» **INPUT DATA**
----
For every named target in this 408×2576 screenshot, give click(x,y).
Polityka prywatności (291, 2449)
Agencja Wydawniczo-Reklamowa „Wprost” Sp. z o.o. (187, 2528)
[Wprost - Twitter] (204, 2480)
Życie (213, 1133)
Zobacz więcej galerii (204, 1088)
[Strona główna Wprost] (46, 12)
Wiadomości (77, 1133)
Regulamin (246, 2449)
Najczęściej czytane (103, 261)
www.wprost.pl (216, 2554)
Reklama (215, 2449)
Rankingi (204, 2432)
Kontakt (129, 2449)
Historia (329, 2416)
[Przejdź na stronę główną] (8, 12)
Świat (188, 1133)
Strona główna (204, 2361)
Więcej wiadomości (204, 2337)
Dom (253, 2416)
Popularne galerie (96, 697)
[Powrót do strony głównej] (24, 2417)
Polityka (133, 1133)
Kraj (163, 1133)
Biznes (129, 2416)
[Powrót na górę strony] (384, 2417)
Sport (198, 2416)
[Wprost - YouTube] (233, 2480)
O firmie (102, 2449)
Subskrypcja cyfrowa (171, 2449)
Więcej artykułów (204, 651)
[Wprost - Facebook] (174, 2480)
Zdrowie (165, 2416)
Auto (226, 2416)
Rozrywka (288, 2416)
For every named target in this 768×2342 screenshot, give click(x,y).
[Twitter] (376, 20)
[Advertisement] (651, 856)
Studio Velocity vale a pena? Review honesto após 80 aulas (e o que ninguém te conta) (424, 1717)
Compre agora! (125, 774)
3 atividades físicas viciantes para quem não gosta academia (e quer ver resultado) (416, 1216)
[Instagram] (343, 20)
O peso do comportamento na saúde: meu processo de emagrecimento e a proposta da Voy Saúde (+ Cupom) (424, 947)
----
» **TASK TO COMPLETE**
All of the material above needs to be retyped word for word.

» **PROBLEM SOLUTION**
For every named target in this 408×2576 screenshot, give click(x,y).
Polityka prywatności (291, 2449)
Agencja Wydawniczo-Reklamowa „Wprost” Sp. z o.o. (187, 2528)
[Wprost - Twitter] (204, 2480)
Życie (213, 1133)
Zobacz więcej galerii (204, 1088)
[Strona główna Wprost] (46, 12)
Wiadomości (77, 1133)
Regulamin (246, 2449)
Najczęściej czytane (103, 261)
www.wprost.pl (216, 2554)
Reklama (215, 2449)
Rankingi (204, 2432)
Kontakt (129, 2449)
Historia (329, 2416)
[Przejdź na stronę główną] (8, 12)
Świat (188, 1133)
Strona główna (204, 2361)
Więcej wiadomości (204, 2337)
Dom (253, 2416)
Popularne galerie (96, 697)
[Powrót do strony głównej] (24, 2417)
Polityka (133, 1133)
Kraj (163, 1133)
Biznes (129, 2416)
[Powrót na górę strony] (384, 2417)
Sport (198, 2416)
[Wprost - YouTube] (233, 2480)
O firmie (102, 2449)
Subskrypcja cyfrowa (171, 2449)
Więcej artykułów (204, 651)
[Wprost - Facebook] (174, 2480)
Zdrowie (165, 2416)
Auto (226, 2416)
Rozrywka (288, 2416)
For every named target in this 768×2342 screenshot, give click(x,y).
[Twitter] (376, 20)
[Advertisement] (651, 856)
Studio Velocity vale a pena? Review honesto após 80 aulas (e o que ninguém te conta) (424, 1717)
Compre agora! (125, 774)
3 atividades físicas viciantes para quem não gosta academia (e quer ver resultado) (416, 1216)
[Instagram] (343, 20)
O peso do comportamento na saúde: meu processo de emagrecimento e a proposta da Voy Saúde (+ Cupom) (424, 947)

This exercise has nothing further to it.